In the passage on DC switches, what are DC switches used for in inverters?

* SELECTED PASSAGE *
┄┄┄┄┄┄┄┄┄┄┄┄┄┄┄┄┄┄┄┄

2. Description of the Related Art
[0002] With the extensive construction of power systems in China,
the safety of power systems has gradually become a concern of the
general public and has become a hot issue in the industry in recent
years. In particular, DC switches are used in inverters to control
the working states of multiple core components. The reliability of
DC switches is not only related to the good operation of the entire
power system, but also to the stable development of the power
industry.
[0003] Looking back on the development of the photovoltaic industry
in the past few years, the industry has gradually established
standards for the use of photovoltaic switches. Major manufacturers
have also been researching to enhance the ability of arc extinction
for switch contacts and the speed of disconnection for switches.
However, the knob-type isolation switch currently used in the
market is basically manually operated, and the operator needs to
manually disconnect the switch after a fault is found, which
undoubtedly increases the safety risk for the operator. At the same
time, it cannot achieve automatic and rapid disconnection when
encountering problems, which easily causes inverter burnout and
fire and seriously threatens the safe operation of photovoltaic
power plants. Therefore, when a problem occurs in the circuit, how
to quickly cut off the DC switch has become an urgent problem for
those skilled in the technical field of photovoltaic system.

┄┄┄┄┄┄┄┄┄┄┄┄┄┄┄┄┄┄┄┄

* RECORDED DATA *

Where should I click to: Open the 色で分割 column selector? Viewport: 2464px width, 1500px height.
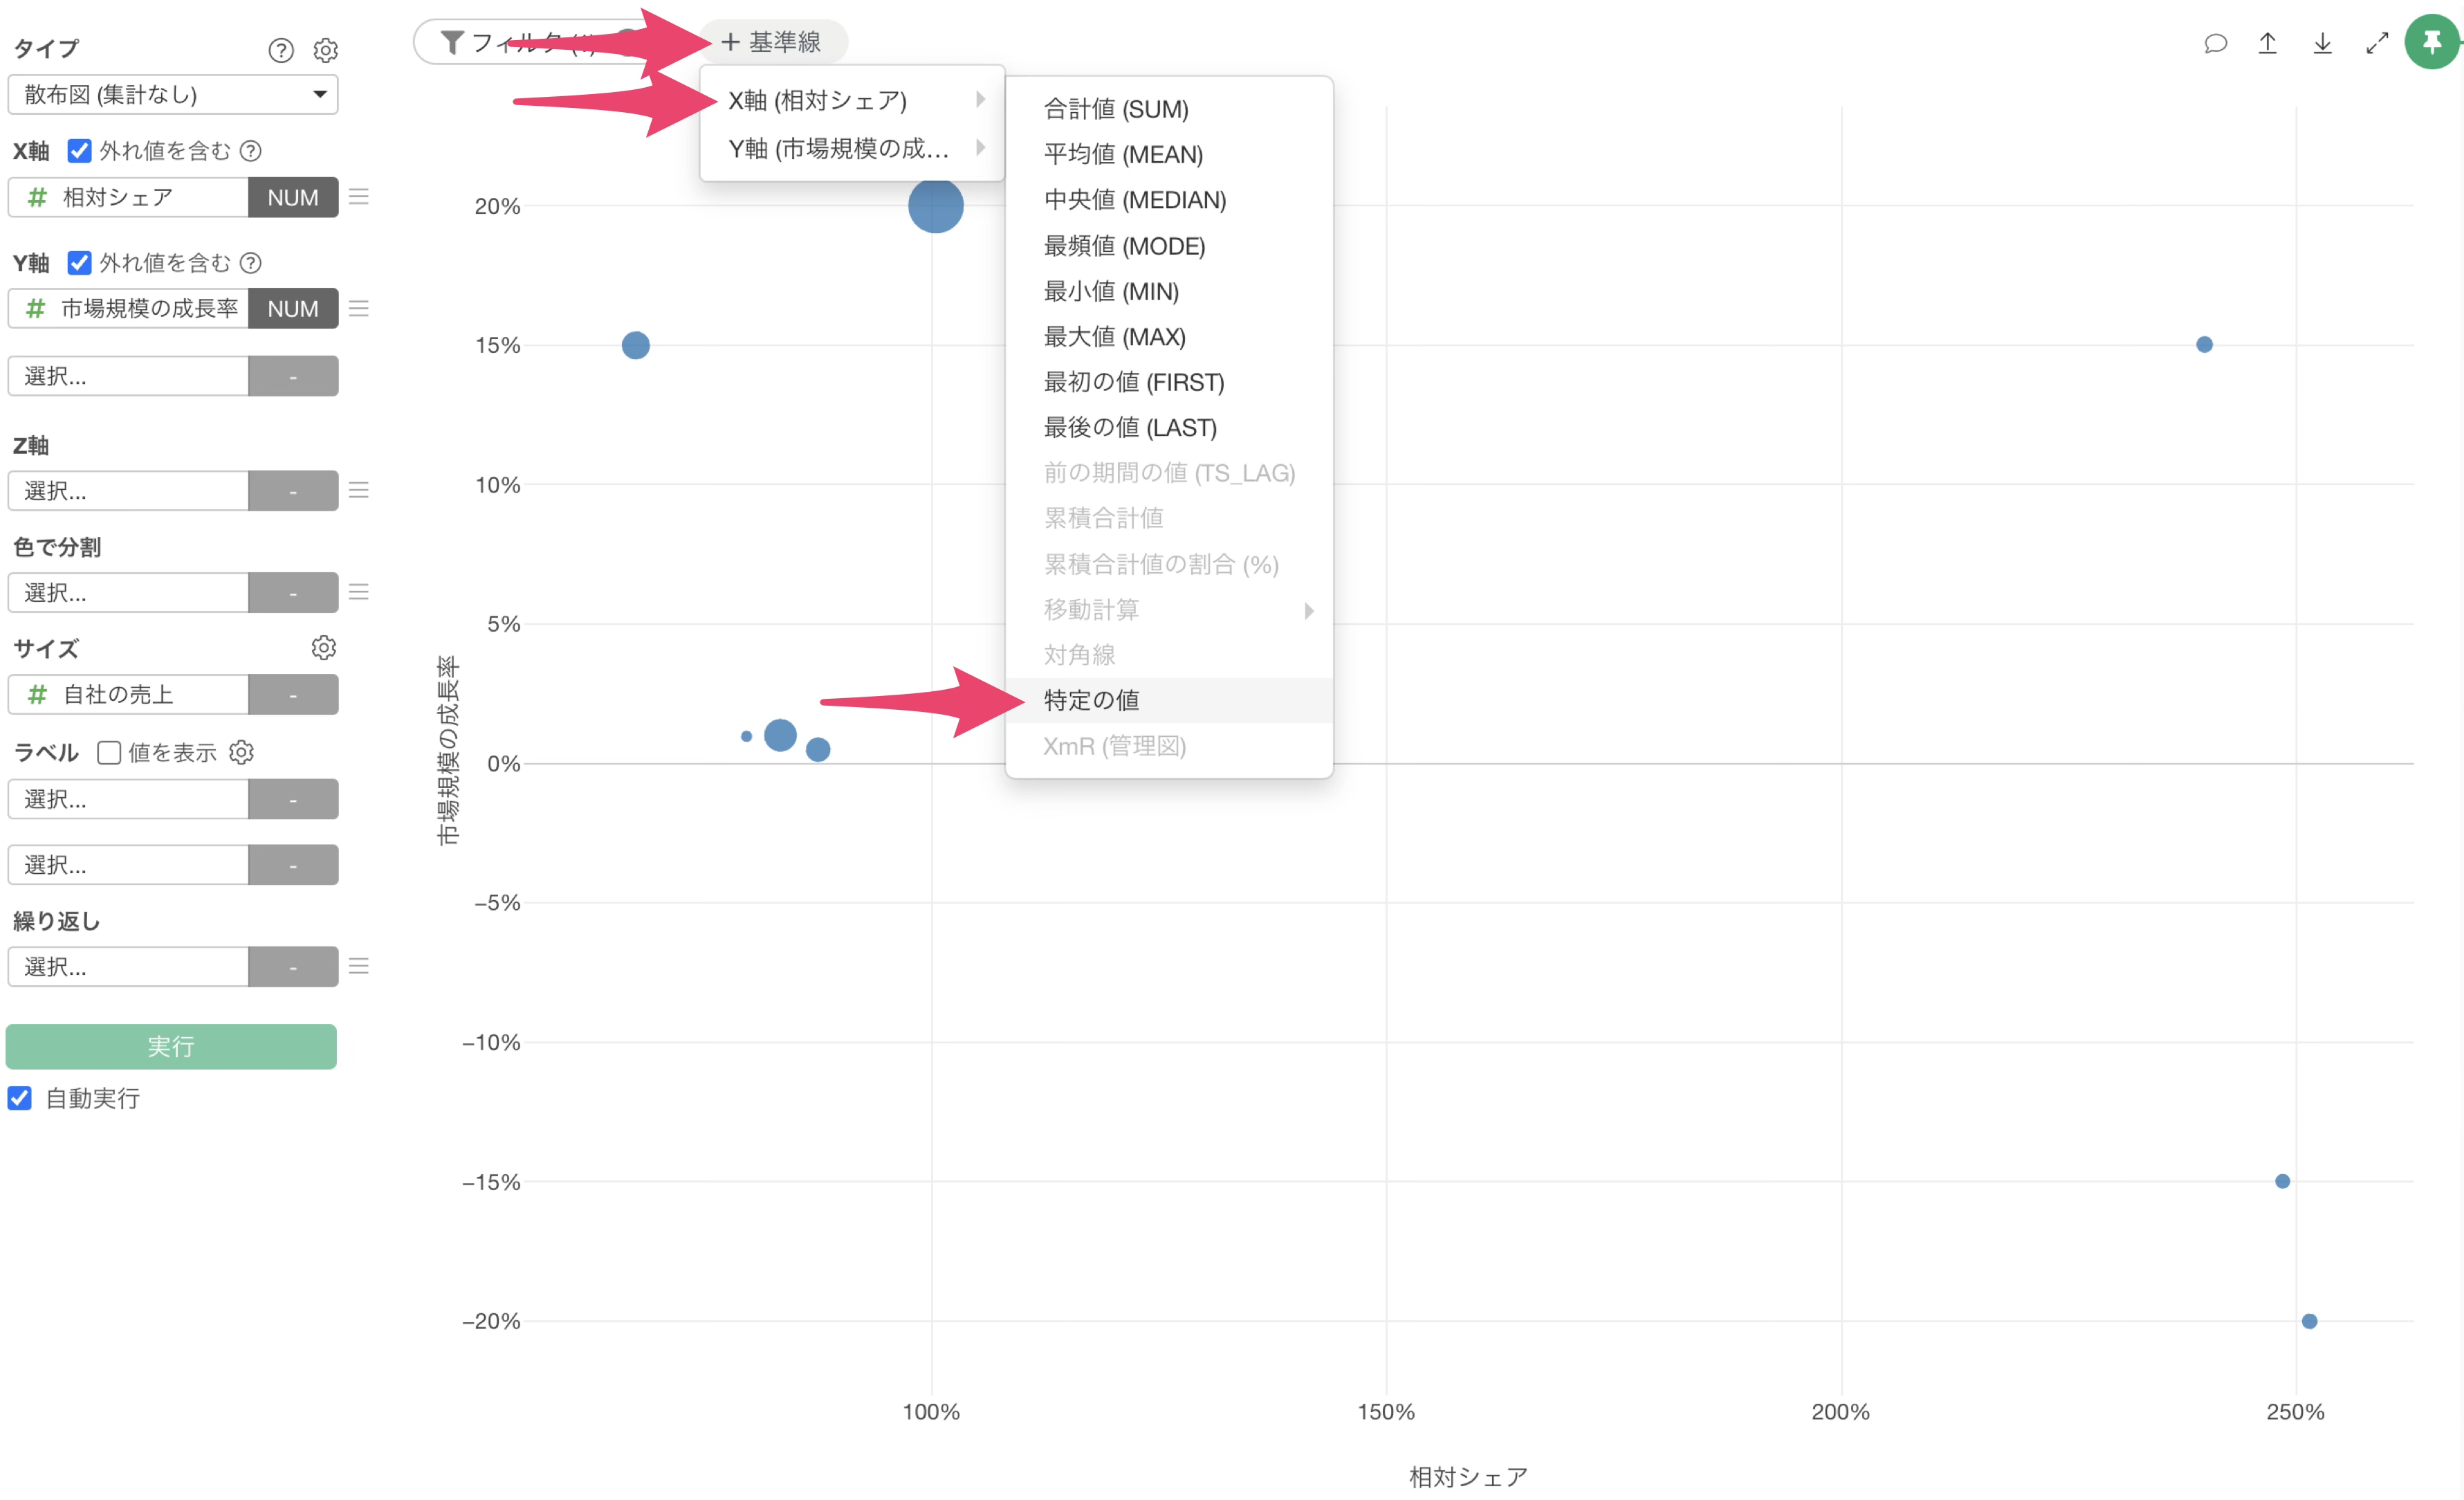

┄┄┄┄┄┄┄┄┄┄┄┄┄┄┄┄┄┄┄┄

* RESPONSE TO THIS EXERCISE *
They control the working states of multiple core components.